The moves by the agencies rattled European markets, with the Athens exchange closing more than 6.0 percent in negative territory.  Markets fell elsewhere in Europe, which analysts partially attributed to nervousness over the Greek situation.  In Brussels the European Union’s Executive Commission urged the Greek government to take “more measures” to reduce its crippling deficit.  “A difficult situation in one euro-area member state is a matter of common concern for the euro area as a whole,” warned outgoing European Union economic and monetary affairs commissioner Joaquin Almunia in a statement.

“It is clear that Greece faces very substantial economic and fiscal challenges… but more measures are required,” he added.  Tuesday’s developments placed the eurozone under new strain because they put Greek debt in a danger zone regarding requirements by the European Central Bank for bonds it will accept as collateral when banks seek short-term funds.

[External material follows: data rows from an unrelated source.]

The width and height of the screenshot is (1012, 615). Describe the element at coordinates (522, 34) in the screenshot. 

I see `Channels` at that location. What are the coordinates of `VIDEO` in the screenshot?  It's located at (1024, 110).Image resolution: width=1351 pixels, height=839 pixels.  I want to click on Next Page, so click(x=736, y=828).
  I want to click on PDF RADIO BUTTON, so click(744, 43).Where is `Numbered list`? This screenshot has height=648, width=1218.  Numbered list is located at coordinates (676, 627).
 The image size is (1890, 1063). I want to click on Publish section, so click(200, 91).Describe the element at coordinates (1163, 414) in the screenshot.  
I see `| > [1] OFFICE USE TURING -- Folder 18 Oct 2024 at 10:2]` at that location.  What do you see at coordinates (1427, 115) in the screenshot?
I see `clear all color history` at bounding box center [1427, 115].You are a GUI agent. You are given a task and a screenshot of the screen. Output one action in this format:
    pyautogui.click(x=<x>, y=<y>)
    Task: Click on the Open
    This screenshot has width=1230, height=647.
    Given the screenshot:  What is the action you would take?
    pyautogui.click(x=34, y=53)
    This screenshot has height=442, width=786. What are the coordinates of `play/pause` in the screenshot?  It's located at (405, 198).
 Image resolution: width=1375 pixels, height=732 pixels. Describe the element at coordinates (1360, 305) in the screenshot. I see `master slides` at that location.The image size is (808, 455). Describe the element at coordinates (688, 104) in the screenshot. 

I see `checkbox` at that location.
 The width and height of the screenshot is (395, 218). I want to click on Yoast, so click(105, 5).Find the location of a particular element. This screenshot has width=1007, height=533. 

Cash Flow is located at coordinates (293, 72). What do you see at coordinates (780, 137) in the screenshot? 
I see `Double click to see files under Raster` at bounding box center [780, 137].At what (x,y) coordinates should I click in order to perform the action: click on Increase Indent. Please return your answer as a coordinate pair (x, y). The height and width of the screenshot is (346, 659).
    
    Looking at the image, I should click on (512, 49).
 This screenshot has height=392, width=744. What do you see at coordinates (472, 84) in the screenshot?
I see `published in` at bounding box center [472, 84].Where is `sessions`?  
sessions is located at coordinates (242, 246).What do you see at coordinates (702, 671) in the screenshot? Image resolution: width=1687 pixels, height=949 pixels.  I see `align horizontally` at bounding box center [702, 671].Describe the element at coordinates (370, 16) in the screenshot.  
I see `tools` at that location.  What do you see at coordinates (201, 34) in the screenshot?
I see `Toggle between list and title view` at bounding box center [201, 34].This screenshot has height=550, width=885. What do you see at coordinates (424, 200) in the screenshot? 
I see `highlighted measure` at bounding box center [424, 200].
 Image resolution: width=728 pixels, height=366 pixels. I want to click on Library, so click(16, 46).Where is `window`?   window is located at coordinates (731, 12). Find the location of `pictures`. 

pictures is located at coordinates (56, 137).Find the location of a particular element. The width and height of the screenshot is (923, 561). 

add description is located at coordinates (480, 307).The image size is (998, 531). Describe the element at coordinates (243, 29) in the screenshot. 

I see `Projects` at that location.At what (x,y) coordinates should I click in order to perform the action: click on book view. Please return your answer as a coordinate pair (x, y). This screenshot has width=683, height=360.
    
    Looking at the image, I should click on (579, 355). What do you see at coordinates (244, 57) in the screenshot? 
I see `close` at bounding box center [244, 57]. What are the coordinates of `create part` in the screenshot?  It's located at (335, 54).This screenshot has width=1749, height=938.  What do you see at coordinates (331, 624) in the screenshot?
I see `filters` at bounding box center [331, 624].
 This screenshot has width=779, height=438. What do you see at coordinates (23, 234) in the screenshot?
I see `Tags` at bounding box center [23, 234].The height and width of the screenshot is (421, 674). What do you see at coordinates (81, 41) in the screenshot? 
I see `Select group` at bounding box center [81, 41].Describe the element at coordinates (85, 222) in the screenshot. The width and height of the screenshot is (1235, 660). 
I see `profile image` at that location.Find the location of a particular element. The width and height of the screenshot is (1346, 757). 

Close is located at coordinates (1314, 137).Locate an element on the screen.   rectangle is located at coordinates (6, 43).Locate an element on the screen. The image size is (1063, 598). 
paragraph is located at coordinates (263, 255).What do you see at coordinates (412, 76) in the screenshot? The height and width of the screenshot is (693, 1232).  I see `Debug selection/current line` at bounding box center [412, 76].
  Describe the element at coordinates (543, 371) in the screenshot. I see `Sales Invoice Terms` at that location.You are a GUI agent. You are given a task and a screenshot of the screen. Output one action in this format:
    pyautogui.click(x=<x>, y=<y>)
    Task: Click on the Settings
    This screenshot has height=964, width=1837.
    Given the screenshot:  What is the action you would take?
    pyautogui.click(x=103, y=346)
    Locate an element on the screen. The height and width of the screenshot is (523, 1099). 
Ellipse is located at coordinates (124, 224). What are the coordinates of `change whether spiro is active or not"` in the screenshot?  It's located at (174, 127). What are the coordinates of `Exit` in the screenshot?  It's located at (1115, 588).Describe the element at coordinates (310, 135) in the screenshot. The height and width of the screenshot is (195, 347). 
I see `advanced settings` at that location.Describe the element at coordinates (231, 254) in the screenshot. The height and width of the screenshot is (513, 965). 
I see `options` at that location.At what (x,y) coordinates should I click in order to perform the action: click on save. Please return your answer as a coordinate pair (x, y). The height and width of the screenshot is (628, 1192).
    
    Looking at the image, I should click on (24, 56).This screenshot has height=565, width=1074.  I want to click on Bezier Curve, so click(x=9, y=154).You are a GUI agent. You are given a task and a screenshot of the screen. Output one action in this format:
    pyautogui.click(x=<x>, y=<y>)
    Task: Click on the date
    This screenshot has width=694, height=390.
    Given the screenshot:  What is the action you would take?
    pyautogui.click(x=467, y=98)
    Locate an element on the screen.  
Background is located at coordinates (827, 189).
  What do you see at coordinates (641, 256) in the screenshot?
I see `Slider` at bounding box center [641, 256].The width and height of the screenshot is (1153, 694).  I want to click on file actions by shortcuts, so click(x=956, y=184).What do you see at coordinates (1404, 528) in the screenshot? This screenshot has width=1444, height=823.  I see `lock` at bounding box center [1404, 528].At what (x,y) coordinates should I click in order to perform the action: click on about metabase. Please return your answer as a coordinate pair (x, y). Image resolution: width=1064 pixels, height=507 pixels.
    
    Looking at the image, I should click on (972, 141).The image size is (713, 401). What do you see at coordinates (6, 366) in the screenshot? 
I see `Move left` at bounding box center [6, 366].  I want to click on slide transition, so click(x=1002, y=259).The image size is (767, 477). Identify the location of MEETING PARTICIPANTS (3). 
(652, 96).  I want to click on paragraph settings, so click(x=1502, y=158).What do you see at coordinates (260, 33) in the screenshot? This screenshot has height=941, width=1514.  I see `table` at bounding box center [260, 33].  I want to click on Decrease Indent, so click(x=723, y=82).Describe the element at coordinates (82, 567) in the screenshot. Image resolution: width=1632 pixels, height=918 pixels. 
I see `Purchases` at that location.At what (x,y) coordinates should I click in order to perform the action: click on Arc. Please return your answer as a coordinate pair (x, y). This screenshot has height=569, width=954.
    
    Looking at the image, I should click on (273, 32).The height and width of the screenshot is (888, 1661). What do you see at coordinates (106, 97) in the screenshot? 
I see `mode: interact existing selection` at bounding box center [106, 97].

Fitch said that while the four largest banks were likely to perform “adequately” in the fourth quarter this year and in 2010, “there is a high risk that Greece’s weak fiscal position, which mainly caused the sovereign rating downgrade, could accentuate the deterioration of the economy.” “Given the poor historical track record of public finance management, Fitch is not convinced that the substantive pension reform and other measures necessary to contain public spending pressures and broaden the tax base will be sufficiently strong to materially reduce debt.” But the national debt was likely to rise to 130 percent of output before stabilization.